**Page**
::::::::::
Array representation
- Indices start at 1
- Take nodes in level order
- No explicit links needed
Proposition: Largest key is a[1], which is root of binary tree. Proposition: Can use array indices to move through tree.
- Parent of node at k is at k/2
- Children of node at k are at 2k and 2k+1
(增加节点时)当子节点比父节点大,需要调整节点:
private void swim(int k) {
while (k > 1 && less(k/2, k)) {
exch(k, k/2);
k = k/2;
}
}
public void insert(Key x) {
if (N > pq.length - 1) resize(2*pq.length);
pq[++N] = x;
swim(N);
}
(删除节点后)当父节点比子节点小,可以运行sink:
private void sink(int k) {
while(2 * k < N) {
int j = 2 * k;
if (j < N && less(j, j + 1)) j++;
if(!less(k, j)) break;
exch(k, j);
k = j;
}
}
public Key delMax() {
Key max = pq[1];
exch(1, N--);
sink(1);
pq[N + 1] = null;
return max;
}
Heapsort
根据堆的特性,可以用来排序.
::::::::::
**Given data**
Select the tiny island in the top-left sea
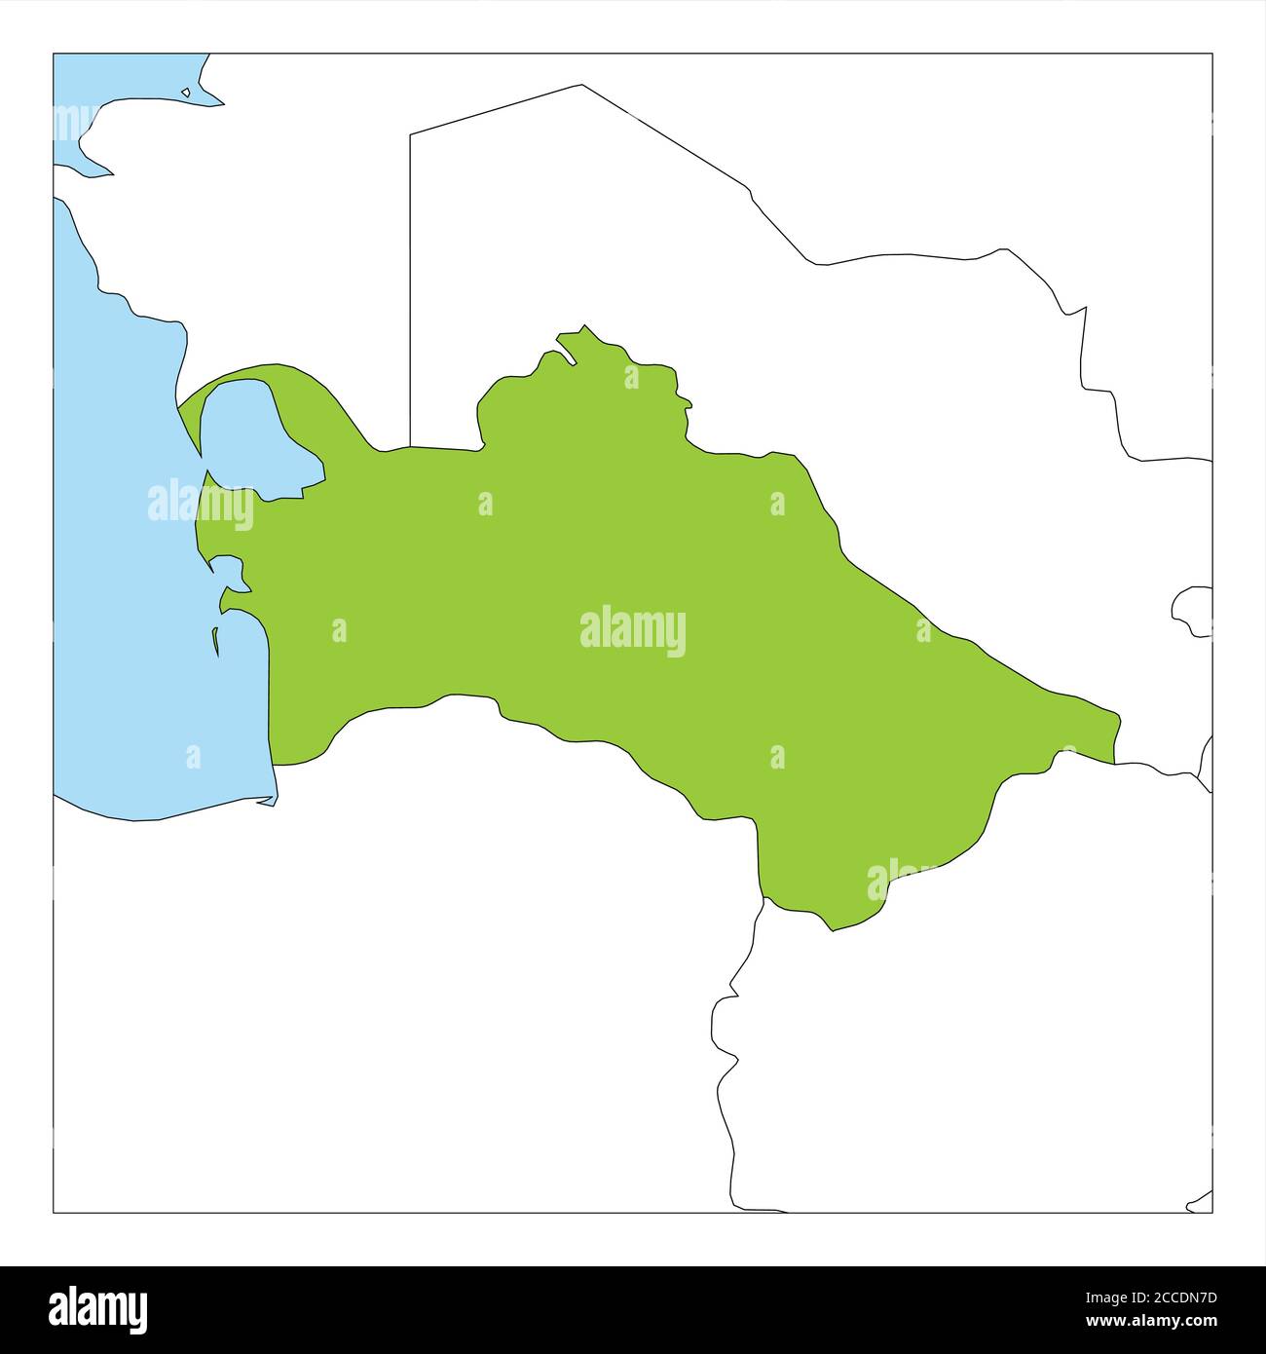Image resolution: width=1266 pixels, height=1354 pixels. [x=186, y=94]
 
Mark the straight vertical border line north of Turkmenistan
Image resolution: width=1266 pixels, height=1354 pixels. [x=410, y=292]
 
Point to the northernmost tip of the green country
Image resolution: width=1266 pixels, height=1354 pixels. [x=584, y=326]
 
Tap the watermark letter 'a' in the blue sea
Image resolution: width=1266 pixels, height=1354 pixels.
::::::::::
**Problem 1**
Retype the heap text from "Array representation" up to and including "move through tree.".
**Problem 2**
In the heap text, at which array indices are the children of the node at position k located?
Rely only on the heap text, not on the material.

**Correct result 1**
Array representation
- Indices start at 1
- Take nodes in level order
- No explicit links needed
Proposition: Largest key is a[1], which is root of binary tree. Proposition: Can use array indices to move through tree.

**Correct result 2**
At 2k and 2k+1.